* [Reading text]
::::::::

Prioritizing de novo variants using phenotype selection and an annotated data knowledge graph
Updated: Sep 29, 2022
Erin Nesmith(1), Michelle Gong(1), Kat Horsley (1), Ben Stear (1), Taha Moheseni Ahooyi (1), Deanne Taylor (1,2) 1. DBHI, CHOP. 2. Dept Pediatrics, UPenn Perelman School of Medicine
Birth defects are functional and structural abnormalities that impact 1 in 33 births in the United States. Many structural birth defects may arise from unknown rare syndromes or disorders that might be shared across multiple children. However, while some have known genetic factors, most birth defects have no known genetic causes, making it difficult to identify these shared syndromes. Further, not all subjects with similar phenotypes will follow a Mendelian model (one gene, one disease). A singular disease is more likely to manifest from multiple different genes operating in a shared biological process with mutations that can lead to a similar phenotype. To explore whether similar phenotypes may point to similar birth defect causes, we first created phenotypic fingerprints for each subject in the KF Data Resource. Using cosine distance calculations across each fingerprint and clustering methods, we created a phenotypic similarity map to find subjects with similar profiles. We clustered this similarity matrix to find subjects with similar phenotypic profiles, possibly leading to similarity clusters of birth defects. After this final round of clustering, specific groups of children were selected, and we identified de novo genomic variants within each cohort. In parallel, we have created a knowledge graph of annotated genomic features, medical terminologies, ontologies and genomic data, called Petagraph. We used the group of identified de novo variants in Petagraph to find the most highly connected gene nodes within the sets of de novo variants in each phenotypic cluster. We identify these connected gene nodes and consequent feature enrichment between the de novo genes in these individuals, as compared to de novo variants in all other individuals. Using this data, we present candidate genes for these disorders, that may help point to networks of interacting developmental genes.

::::::::

* [Source data]
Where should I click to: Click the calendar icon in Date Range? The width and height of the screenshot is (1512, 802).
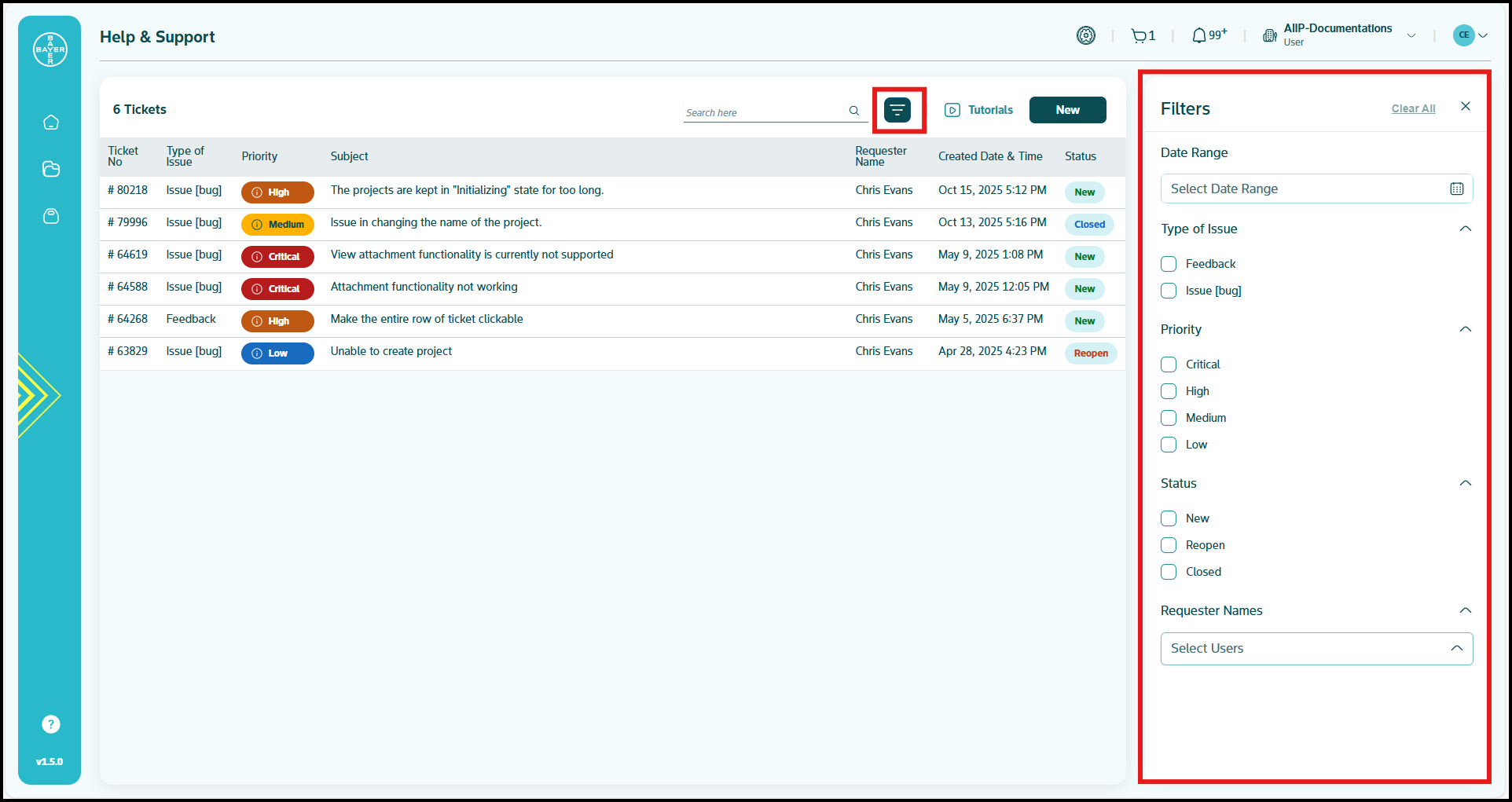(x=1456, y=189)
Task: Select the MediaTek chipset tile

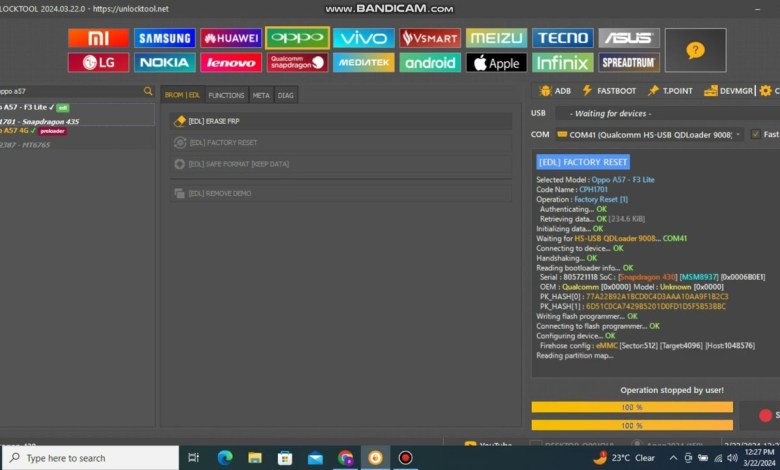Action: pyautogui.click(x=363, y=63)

::::::::

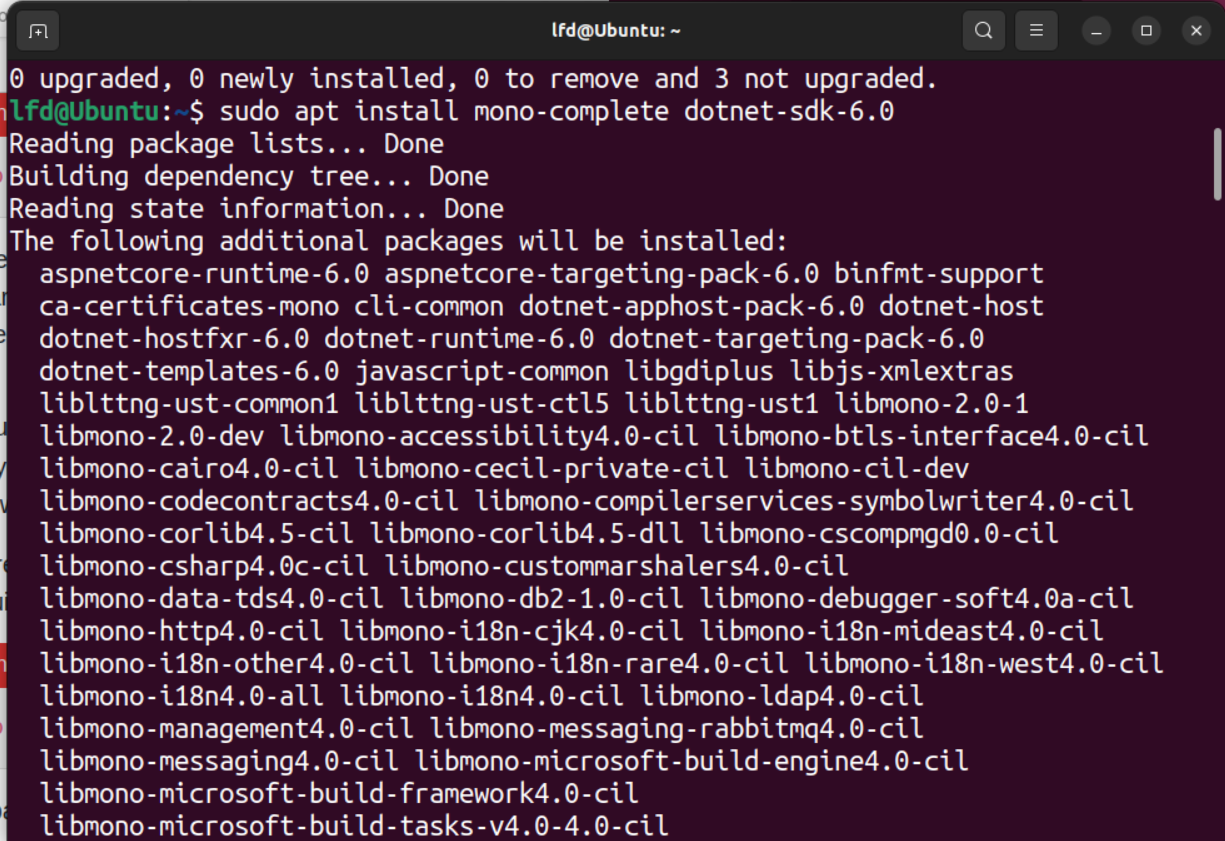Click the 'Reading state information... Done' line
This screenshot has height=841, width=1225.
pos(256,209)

::::::::

* [Instructions to follow]
Answer these questions from the abstract on prioritizing de novo variants:
(a) How many births in the United States do birth defects impact?
(b) What distance calculation was applied across each subject's phenotypic fingerprint?
(c) What name was given to the knowledge graph of annotated genomic features, medical terminologies, ontologies and genomic data?

* [Response to this exercise]
(a) 1 in 33 births
(b) Cosine distance
(c) Petagraph